From the line that contains "You are a GUI" to the end of the entries, copy each line exactly, though the pictures stay out.

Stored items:
· · · · · · ·
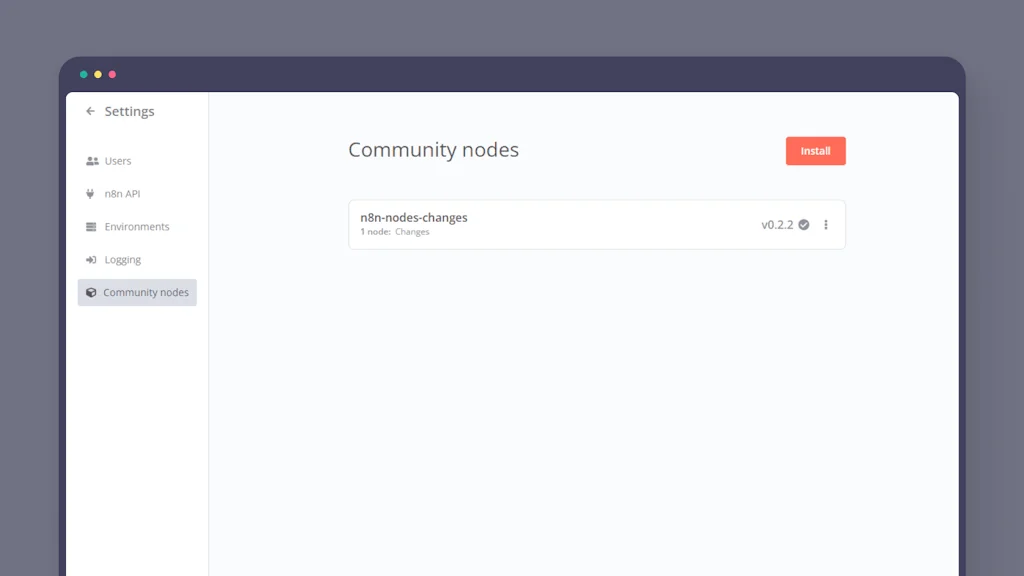Open Logging via its arrow icon
Viewport: 1024px width, 576px height.
92,259
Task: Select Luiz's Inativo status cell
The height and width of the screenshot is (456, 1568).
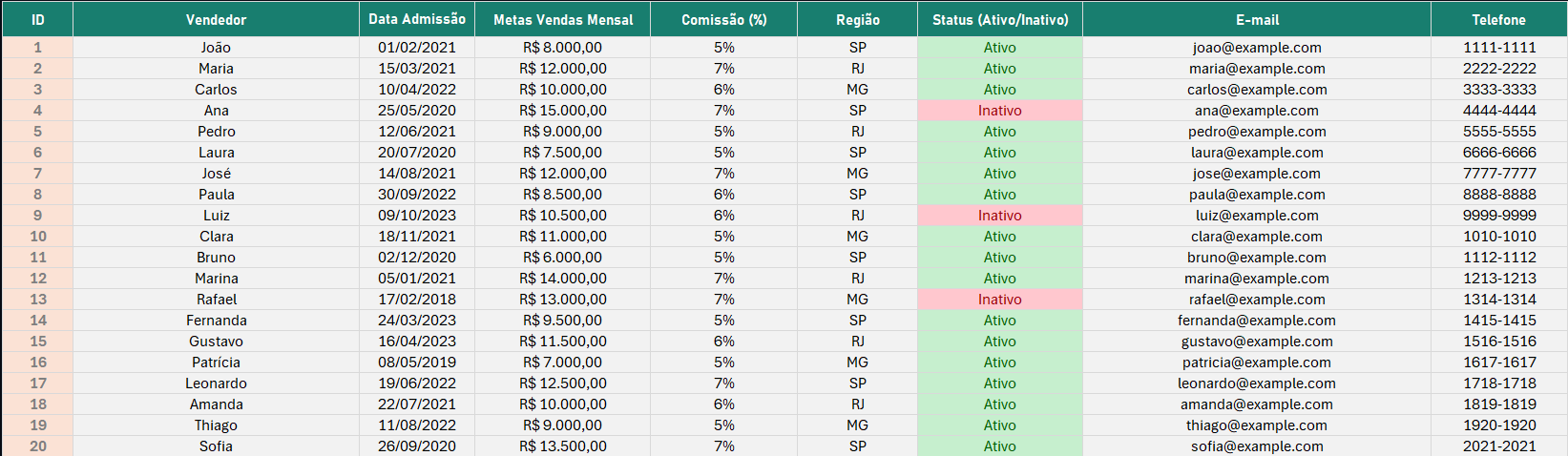Action: click(999, 216)
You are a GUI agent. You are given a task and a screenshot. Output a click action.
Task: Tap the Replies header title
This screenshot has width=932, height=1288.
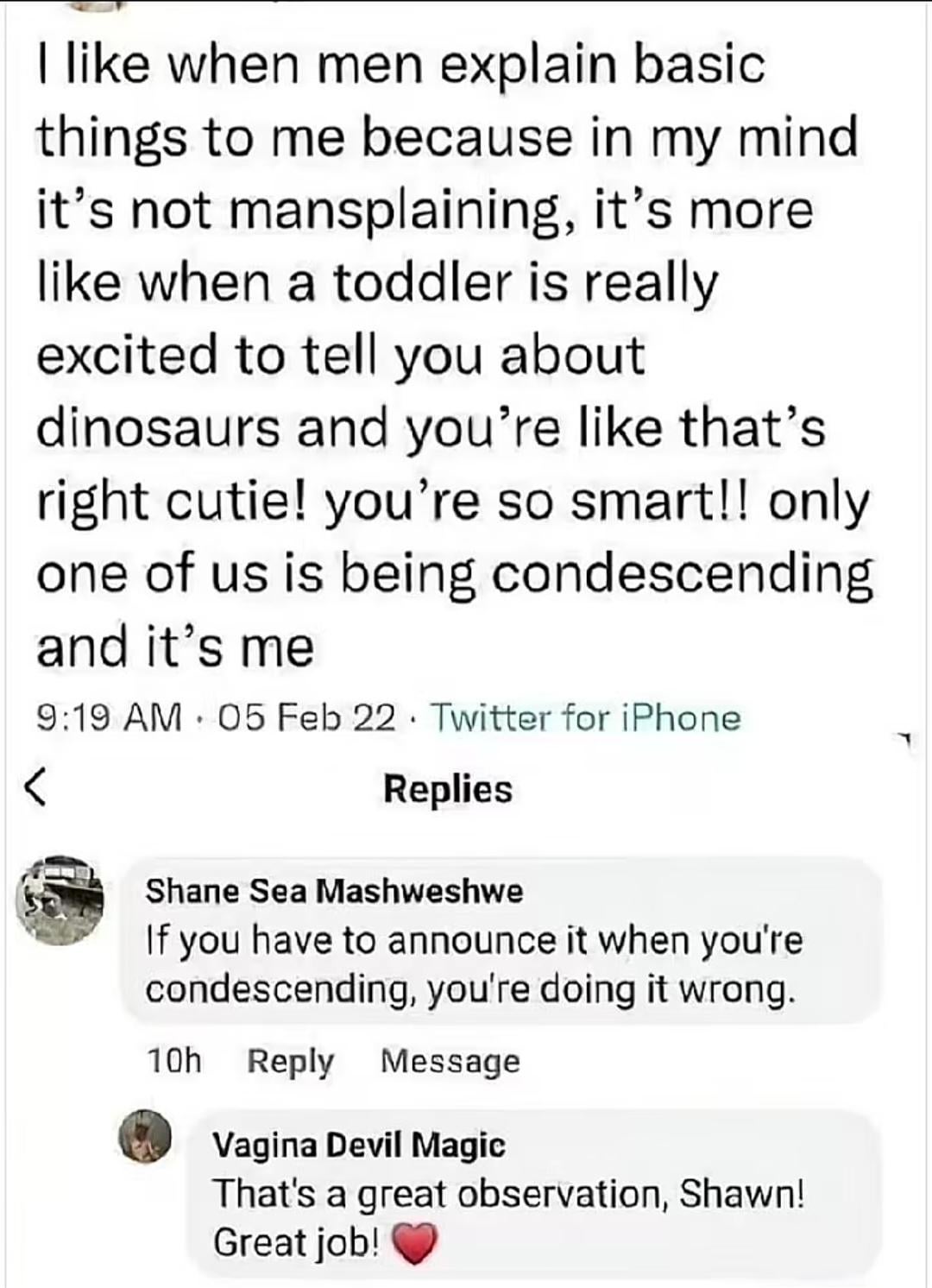click(448, 789)
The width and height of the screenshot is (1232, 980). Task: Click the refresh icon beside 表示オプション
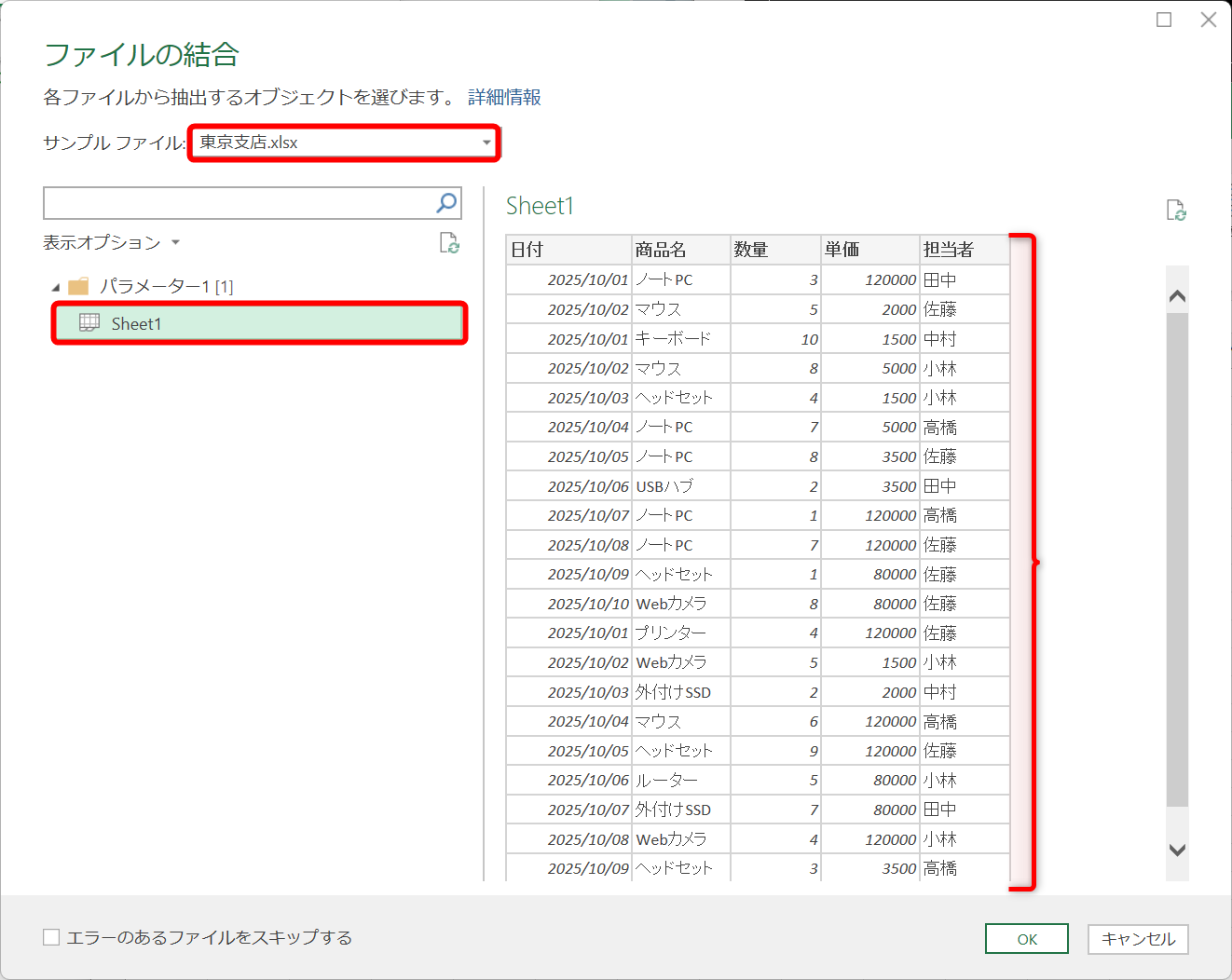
· · · · · · ·
REPLY ::
You are a GUI agent. You are given a task and a screenshot. Output a click action.
Task: Tap the Replies header title
This screenshot has width=932, height=1288.
click(448, 789)
The width and height of the screenshot is (1232, 980). Task: Click the refresh icon beside 表示オプション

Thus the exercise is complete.